■ Directions
From the line containing "Task: Attach a file using the paperclip icon" down to the line containing "The image size is (1921, 1060)." in the records below, reproduce every line exactly, ends included, and omit all others.
Records shown START
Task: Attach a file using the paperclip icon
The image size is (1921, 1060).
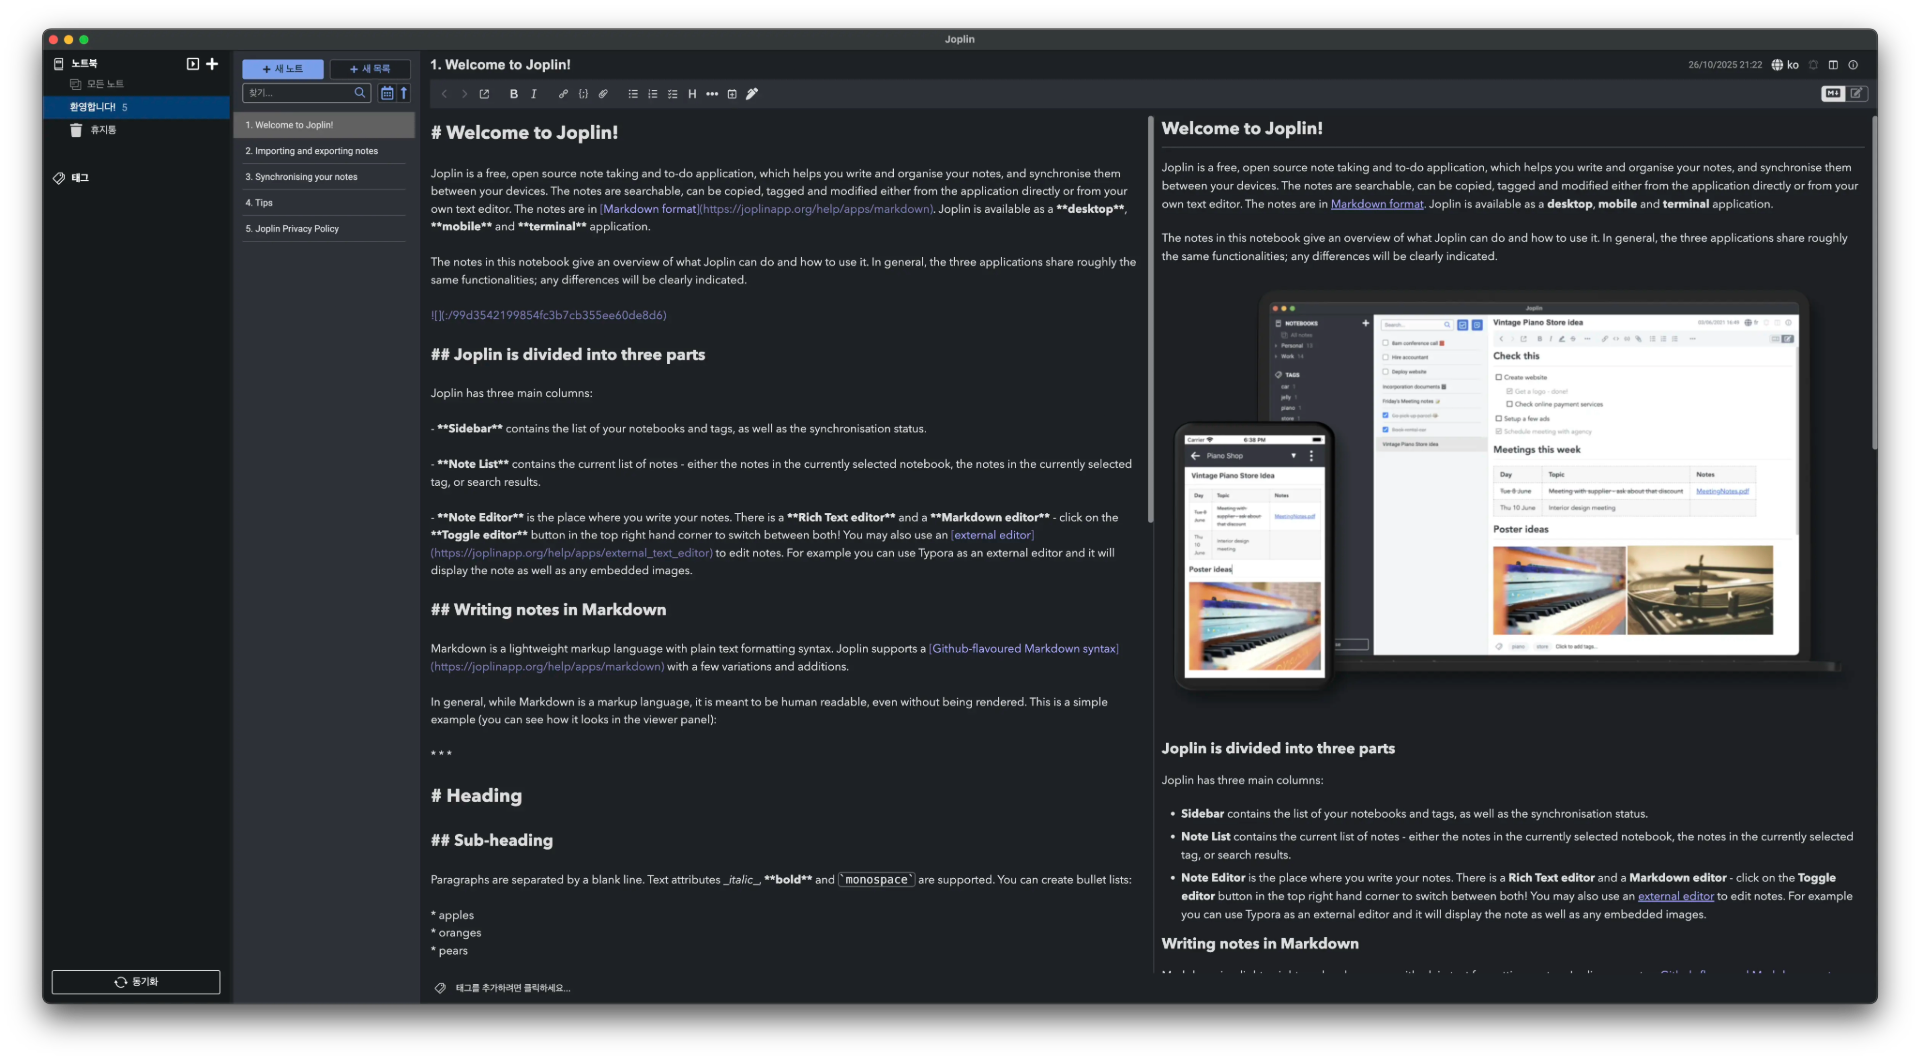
Records shown END
Records shown START
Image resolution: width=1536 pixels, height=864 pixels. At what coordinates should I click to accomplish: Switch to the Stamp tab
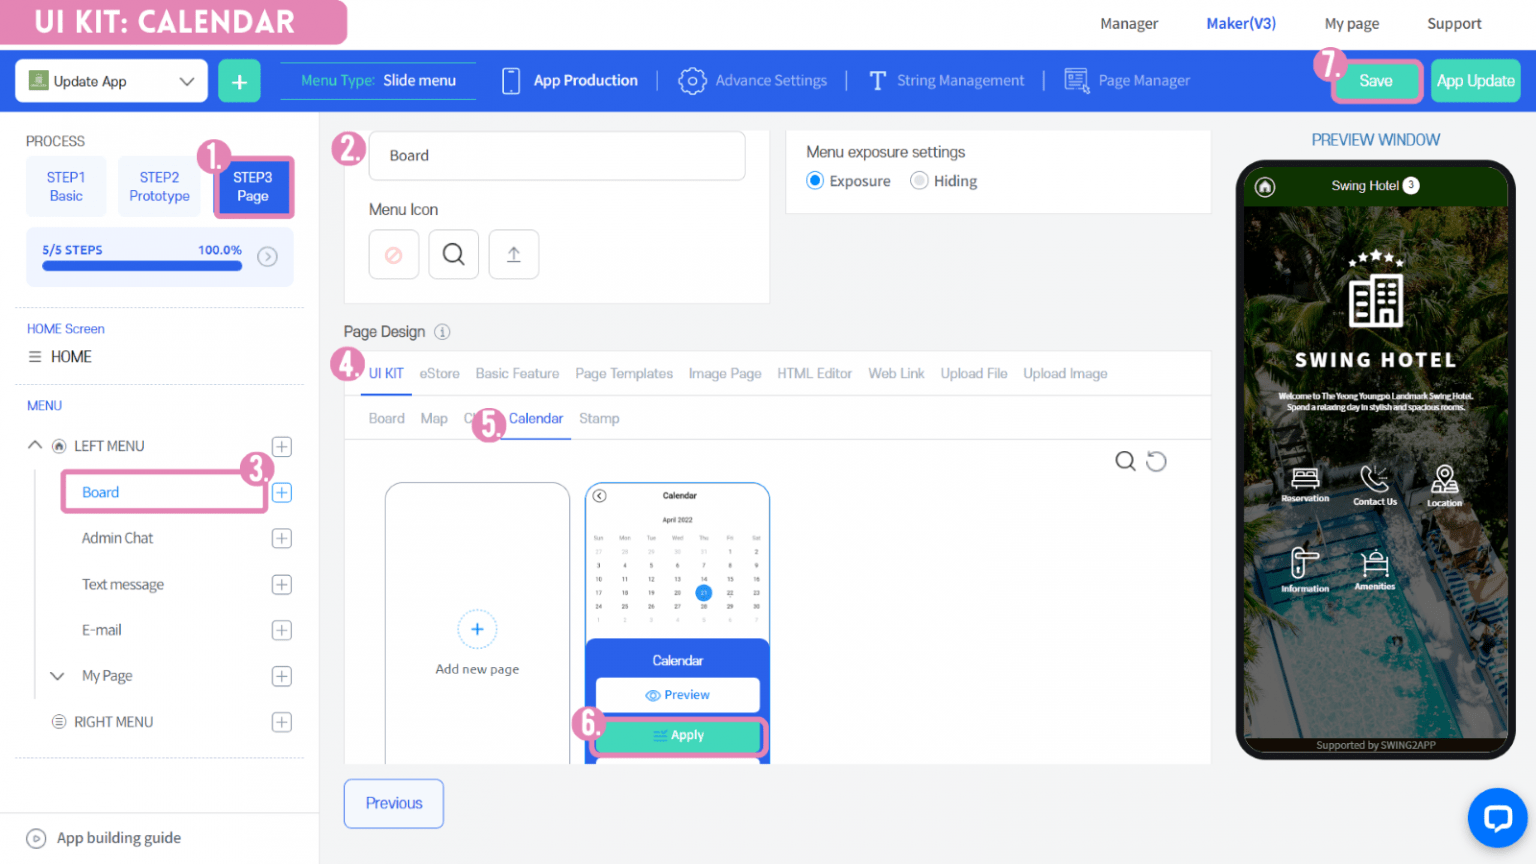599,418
Records shown END
Records shown START
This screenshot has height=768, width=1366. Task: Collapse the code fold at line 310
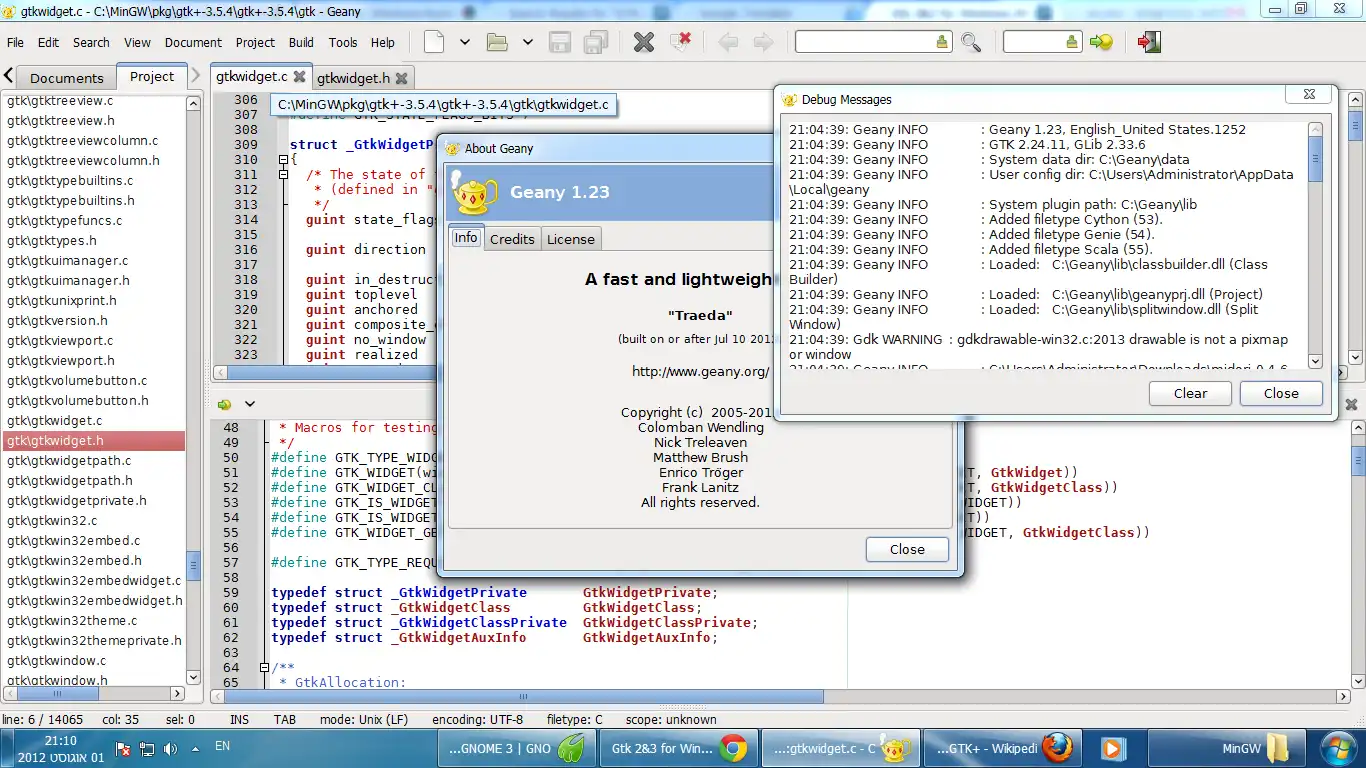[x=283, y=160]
Records shown END
■ Output for this exercise
Task: Attach a file using the paperclip icon
The image size is (1921, 1060).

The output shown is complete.